MATERIAL FOR THIS EXERCISE:
+-------+

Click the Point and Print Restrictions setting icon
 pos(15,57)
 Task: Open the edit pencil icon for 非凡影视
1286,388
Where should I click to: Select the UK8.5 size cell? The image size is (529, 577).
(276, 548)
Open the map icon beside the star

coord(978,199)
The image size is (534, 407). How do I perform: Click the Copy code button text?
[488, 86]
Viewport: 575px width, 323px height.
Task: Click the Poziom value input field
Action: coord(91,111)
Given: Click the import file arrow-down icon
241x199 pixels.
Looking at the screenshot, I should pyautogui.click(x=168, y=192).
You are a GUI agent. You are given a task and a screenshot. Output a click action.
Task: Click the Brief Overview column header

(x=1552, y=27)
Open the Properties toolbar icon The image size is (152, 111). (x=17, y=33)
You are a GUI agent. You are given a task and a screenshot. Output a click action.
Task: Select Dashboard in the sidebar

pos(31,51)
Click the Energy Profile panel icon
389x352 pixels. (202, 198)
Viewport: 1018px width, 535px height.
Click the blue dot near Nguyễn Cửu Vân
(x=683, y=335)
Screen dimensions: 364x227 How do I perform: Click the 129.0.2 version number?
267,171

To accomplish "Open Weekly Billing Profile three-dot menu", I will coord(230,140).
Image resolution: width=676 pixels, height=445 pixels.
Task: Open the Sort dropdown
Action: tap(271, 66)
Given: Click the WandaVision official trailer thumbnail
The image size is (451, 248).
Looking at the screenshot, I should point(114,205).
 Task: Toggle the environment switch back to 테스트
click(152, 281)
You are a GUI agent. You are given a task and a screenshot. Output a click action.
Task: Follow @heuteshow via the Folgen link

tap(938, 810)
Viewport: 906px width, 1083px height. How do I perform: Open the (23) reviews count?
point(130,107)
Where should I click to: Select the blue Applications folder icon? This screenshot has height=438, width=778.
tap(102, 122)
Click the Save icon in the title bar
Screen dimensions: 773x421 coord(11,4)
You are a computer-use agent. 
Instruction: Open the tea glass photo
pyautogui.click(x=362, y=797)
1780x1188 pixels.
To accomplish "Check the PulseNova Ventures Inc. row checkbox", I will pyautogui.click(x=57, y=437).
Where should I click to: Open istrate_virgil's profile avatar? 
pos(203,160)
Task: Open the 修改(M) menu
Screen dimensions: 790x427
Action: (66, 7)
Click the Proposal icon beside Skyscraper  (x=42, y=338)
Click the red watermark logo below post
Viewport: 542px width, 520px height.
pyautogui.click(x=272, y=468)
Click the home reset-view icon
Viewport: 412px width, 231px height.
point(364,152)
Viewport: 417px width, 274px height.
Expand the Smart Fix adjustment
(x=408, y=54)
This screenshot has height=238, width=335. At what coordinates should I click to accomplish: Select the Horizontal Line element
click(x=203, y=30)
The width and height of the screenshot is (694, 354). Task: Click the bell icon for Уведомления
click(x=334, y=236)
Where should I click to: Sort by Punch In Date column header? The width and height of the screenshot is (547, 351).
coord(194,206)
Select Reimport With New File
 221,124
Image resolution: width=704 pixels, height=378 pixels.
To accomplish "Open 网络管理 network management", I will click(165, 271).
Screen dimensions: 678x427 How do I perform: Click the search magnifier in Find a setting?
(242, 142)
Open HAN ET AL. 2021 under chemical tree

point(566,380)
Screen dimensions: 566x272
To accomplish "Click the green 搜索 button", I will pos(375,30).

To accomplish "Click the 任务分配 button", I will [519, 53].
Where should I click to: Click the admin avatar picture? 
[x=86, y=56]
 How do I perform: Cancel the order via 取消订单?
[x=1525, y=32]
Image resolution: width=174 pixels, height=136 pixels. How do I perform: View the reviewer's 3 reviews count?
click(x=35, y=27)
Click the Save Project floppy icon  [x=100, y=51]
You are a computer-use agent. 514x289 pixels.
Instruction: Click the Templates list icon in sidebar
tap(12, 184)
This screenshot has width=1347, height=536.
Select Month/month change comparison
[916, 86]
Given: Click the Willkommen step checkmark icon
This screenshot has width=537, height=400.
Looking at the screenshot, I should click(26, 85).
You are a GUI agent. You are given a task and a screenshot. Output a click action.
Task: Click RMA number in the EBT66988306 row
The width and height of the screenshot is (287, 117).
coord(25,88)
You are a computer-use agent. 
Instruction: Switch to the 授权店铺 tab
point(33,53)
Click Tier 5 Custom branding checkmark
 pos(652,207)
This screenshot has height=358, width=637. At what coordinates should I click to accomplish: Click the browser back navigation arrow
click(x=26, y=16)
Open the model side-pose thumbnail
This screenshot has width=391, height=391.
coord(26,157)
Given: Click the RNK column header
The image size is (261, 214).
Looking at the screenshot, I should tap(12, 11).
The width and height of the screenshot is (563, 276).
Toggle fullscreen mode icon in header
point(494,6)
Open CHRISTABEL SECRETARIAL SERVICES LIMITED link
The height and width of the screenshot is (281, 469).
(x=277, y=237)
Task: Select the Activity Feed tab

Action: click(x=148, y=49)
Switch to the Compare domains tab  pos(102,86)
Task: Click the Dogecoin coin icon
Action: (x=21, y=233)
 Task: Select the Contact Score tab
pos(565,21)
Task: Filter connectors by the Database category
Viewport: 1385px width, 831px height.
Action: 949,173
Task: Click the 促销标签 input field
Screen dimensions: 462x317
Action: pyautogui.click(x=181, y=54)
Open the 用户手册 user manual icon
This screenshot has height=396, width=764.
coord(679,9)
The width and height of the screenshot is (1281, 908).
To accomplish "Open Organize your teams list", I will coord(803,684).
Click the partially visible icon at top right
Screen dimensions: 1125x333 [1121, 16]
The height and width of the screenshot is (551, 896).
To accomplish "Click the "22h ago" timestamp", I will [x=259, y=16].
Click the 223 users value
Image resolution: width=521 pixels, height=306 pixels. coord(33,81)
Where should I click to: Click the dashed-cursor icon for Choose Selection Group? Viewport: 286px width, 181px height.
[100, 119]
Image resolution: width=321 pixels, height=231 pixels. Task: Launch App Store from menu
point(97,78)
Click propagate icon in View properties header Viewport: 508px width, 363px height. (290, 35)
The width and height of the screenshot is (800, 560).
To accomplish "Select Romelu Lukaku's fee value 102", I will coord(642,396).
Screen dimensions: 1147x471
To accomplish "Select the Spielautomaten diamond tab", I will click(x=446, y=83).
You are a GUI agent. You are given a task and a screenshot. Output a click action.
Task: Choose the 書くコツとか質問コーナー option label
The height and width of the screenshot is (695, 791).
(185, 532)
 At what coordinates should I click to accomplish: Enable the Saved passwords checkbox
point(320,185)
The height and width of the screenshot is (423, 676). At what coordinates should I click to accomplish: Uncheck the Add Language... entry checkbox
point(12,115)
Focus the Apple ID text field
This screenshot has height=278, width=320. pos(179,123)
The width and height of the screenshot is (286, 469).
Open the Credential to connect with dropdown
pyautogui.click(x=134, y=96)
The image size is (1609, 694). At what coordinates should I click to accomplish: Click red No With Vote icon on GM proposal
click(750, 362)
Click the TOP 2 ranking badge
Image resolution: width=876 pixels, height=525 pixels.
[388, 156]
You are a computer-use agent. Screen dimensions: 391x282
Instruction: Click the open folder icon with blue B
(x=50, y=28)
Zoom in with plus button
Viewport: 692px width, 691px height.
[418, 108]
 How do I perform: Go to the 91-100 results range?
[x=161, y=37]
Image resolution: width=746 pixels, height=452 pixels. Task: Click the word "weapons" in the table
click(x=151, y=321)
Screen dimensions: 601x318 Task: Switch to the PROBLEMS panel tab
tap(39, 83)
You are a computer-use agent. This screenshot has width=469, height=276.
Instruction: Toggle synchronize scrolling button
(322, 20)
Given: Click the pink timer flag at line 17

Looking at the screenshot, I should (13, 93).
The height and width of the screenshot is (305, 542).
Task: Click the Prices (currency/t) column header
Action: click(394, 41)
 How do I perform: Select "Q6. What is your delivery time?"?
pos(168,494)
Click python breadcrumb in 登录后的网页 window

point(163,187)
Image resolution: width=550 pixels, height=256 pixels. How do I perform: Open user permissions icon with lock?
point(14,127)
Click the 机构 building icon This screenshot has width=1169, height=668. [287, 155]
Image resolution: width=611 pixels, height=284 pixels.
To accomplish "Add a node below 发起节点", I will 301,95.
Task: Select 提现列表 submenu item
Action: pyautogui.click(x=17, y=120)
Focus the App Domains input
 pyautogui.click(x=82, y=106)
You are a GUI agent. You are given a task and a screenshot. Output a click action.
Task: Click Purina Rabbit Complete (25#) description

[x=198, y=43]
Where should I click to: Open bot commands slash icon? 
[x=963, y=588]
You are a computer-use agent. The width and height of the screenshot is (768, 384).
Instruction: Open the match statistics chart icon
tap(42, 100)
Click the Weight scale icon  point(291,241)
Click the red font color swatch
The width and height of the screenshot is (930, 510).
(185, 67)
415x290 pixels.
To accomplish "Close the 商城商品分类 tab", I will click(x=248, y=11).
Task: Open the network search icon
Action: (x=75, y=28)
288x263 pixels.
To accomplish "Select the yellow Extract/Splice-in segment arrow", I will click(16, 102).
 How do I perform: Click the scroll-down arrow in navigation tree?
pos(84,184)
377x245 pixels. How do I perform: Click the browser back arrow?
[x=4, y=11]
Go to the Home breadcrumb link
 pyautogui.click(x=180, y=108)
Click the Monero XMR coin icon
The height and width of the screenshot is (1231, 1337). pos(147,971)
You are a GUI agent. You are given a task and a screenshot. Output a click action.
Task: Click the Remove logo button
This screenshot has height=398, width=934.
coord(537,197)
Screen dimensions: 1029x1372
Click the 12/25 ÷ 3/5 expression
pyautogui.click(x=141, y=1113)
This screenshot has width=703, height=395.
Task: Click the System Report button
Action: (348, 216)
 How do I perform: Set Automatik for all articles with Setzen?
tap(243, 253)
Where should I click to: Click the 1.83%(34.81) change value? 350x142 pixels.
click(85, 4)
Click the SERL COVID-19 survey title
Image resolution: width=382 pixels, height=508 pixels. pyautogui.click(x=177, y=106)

+-------+

TASK OBJECTIVE:
Report the lines above that contain "computer".

TASK ANSWER:
You are a computer-use agent. 
You are a computer-use agent. 514x289 pixels.
You are a computer-use agent. 
You are a computer-use agent. Screen dimensions: 391x282
You are a computer-use agent. This screenshot has width=469, height=276.
You are a computer-use agent. The width and height of the screenshot is (768, 384).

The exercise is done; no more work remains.